(Stored records)

########################################

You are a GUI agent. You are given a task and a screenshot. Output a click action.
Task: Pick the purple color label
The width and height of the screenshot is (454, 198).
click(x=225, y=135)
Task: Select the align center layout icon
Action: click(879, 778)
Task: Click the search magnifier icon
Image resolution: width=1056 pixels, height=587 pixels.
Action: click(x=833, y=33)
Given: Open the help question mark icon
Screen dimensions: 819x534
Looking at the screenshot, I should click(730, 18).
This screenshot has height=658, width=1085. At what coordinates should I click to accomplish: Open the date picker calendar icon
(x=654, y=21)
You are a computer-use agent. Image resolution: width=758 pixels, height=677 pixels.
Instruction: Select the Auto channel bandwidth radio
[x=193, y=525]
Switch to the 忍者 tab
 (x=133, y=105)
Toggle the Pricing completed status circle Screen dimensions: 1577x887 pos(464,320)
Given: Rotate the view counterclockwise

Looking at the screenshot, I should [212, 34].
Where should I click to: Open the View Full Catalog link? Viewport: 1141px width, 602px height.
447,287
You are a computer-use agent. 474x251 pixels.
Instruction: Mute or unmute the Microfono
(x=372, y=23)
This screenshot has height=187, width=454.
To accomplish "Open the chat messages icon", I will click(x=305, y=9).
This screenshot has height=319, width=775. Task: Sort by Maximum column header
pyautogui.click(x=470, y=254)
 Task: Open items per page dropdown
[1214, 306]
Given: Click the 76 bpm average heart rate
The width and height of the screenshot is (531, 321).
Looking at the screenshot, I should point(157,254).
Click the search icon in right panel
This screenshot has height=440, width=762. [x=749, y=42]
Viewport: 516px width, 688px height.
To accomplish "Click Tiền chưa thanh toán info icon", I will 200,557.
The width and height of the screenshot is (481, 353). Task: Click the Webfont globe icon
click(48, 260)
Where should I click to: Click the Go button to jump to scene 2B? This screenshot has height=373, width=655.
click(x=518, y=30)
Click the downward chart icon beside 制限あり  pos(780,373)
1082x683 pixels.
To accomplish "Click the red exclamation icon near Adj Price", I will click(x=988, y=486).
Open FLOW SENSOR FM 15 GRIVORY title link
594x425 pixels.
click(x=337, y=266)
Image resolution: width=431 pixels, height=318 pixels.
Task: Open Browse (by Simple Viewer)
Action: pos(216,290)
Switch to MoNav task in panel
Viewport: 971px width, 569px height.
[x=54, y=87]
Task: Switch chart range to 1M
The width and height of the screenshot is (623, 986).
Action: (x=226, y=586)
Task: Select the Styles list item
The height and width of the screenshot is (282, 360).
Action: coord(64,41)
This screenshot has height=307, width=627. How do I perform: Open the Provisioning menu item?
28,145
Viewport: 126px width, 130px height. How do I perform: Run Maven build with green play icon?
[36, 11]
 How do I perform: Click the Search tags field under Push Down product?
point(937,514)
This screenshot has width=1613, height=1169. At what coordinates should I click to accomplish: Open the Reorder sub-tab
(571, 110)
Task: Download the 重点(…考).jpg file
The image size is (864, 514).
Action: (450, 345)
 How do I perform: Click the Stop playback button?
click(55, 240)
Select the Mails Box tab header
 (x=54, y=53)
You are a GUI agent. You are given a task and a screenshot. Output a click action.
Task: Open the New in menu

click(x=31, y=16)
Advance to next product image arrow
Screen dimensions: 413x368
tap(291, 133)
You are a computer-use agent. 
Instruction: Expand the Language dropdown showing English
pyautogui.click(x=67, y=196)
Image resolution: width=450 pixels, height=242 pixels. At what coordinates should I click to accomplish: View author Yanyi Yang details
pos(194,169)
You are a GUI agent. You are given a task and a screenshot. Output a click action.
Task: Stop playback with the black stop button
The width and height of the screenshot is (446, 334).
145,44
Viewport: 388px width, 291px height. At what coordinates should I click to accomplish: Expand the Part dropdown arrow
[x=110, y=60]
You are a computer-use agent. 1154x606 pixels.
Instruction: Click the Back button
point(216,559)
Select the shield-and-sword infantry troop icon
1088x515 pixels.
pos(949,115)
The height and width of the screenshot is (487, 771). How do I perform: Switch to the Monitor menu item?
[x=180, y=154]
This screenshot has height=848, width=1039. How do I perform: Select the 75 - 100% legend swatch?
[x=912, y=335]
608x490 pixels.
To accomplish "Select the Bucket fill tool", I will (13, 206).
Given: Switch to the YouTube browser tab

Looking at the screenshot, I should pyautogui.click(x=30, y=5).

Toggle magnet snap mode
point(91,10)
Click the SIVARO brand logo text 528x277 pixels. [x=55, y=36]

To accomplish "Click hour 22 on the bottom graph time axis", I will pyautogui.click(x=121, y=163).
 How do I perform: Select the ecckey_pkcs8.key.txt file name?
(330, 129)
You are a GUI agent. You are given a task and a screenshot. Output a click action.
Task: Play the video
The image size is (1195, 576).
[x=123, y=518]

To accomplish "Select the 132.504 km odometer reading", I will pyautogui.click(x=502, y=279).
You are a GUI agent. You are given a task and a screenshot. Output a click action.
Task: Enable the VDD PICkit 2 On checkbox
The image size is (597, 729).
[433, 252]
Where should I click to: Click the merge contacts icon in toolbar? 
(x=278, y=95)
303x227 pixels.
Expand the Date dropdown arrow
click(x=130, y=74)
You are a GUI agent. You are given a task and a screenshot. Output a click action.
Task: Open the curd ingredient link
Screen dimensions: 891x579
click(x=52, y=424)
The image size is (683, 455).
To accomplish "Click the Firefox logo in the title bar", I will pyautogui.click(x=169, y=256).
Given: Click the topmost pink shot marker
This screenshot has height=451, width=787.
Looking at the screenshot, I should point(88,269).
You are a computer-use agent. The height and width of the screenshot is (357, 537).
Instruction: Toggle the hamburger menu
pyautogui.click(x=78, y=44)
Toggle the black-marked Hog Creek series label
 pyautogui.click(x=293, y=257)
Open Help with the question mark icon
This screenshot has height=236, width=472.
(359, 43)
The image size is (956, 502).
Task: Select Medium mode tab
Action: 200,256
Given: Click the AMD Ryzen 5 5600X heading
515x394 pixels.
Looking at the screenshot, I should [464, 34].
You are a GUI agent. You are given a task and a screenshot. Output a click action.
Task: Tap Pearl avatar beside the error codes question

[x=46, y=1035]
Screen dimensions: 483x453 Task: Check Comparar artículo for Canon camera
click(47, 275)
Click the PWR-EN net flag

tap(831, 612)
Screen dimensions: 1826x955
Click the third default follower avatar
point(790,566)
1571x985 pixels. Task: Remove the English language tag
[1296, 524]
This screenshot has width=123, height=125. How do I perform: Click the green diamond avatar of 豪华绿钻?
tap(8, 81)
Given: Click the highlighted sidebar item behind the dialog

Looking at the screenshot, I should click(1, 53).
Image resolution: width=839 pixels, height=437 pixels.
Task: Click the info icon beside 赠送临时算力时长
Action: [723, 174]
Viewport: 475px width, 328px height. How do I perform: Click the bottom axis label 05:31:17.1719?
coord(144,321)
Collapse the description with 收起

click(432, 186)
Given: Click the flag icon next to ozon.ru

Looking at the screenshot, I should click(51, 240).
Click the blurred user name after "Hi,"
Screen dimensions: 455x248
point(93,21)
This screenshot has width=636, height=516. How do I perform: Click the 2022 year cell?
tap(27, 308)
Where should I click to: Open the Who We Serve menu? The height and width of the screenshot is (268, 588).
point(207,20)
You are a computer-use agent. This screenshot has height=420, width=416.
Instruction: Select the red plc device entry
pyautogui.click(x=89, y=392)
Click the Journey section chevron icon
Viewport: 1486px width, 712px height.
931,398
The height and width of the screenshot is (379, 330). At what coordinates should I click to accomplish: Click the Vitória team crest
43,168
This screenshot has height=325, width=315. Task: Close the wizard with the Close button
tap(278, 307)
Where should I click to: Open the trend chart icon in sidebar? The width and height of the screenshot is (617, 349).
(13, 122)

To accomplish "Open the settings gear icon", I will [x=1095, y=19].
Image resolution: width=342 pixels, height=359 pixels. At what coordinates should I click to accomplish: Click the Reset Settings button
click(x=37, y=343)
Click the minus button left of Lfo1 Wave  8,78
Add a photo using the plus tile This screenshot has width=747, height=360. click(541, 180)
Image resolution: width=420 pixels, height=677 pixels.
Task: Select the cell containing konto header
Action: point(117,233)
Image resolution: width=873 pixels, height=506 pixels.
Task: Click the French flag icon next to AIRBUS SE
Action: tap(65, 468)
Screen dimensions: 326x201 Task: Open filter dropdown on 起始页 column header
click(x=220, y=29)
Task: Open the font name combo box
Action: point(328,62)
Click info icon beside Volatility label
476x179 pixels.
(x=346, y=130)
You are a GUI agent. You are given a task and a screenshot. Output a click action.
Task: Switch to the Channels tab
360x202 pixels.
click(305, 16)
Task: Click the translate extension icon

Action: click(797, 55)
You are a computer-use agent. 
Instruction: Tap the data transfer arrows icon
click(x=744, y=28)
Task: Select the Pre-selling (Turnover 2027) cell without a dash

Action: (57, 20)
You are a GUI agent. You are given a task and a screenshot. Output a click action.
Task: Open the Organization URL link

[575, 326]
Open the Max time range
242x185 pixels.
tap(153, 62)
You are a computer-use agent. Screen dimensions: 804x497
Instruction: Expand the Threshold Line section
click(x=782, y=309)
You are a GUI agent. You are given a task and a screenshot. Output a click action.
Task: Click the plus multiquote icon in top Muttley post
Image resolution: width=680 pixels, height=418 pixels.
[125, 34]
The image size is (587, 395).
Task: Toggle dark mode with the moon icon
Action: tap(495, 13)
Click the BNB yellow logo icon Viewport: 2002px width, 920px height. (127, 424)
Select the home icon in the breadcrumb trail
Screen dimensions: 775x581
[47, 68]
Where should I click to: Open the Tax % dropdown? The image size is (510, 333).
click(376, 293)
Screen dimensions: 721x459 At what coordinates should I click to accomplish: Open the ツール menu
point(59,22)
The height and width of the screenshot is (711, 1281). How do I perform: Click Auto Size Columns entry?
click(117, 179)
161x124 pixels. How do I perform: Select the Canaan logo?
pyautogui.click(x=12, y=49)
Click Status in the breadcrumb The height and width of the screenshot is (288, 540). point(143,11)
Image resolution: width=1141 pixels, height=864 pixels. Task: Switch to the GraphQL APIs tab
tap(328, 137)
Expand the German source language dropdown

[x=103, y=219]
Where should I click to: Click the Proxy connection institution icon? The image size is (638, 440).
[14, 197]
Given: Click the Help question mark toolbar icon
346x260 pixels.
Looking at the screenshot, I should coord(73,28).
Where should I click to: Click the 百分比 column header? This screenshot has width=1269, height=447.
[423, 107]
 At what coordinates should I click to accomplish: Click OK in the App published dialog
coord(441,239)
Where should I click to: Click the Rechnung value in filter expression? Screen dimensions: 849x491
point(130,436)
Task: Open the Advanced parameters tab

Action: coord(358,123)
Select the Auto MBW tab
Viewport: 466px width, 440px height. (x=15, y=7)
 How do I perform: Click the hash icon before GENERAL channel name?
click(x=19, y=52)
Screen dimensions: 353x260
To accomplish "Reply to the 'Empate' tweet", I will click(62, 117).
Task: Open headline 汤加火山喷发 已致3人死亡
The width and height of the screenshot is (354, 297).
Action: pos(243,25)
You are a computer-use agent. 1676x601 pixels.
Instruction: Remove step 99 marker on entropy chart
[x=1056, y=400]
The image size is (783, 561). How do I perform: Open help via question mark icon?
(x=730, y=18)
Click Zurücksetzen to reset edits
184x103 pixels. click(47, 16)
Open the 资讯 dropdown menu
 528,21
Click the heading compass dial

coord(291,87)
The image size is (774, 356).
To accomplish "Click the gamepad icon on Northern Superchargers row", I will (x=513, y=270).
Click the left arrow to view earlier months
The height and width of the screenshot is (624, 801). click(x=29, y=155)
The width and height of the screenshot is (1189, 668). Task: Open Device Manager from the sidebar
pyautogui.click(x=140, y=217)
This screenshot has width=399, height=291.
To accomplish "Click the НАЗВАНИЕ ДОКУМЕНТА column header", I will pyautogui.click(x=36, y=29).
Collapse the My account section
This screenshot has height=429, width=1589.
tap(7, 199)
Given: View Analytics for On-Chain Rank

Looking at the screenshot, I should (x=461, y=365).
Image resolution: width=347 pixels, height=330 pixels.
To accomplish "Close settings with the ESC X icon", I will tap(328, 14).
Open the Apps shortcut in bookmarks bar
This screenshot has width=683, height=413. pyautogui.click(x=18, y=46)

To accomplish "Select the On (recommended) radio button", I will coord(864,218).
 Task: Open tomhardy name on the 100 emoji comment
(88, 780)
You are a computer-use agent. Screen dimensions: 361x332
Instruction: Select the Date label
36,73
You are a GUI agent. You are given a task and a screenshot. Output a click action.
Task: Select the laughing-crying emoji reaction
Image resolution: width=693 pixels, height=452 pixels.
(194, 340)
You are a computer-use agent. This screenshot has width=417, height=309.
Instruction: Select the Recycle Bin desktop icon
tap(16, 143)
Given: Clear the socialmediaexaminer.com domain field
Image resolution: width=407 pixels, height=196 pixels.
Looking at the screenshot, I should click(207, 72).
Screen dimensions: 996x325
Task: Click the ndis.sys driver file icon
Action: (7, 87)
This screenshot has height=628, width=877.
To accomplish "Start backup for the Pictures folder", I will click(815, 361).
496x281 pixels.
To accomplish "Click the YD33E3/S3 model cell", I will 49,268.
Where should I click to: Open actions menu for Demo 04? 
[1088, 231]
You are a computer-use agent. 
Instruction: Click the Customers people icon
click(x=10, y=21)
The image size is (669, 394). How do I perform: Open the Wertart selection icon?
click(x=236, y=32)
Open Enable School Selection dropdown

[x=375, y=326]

########################################

• _Task objective_
Write out exactly the lines that fall from the line with "Task: Select the Pre-selling" to the line with "You are a computer-use agent. Screen dimensions: 804x497" in the records above, keeping both ends.

• _Task solution_
Task: Select the Pre-selling (Turnover 2027) cell without a dash

Action: (57, 20)
You are a GUI agent. You are given a task and a screenshot. Output a click action.
Task: Open the Organization URL link

[575, 326]
Open the Max time range
242x185 pixels.
tap(153, 62)
You are a computer-use agent. Screen dimensions: 804x497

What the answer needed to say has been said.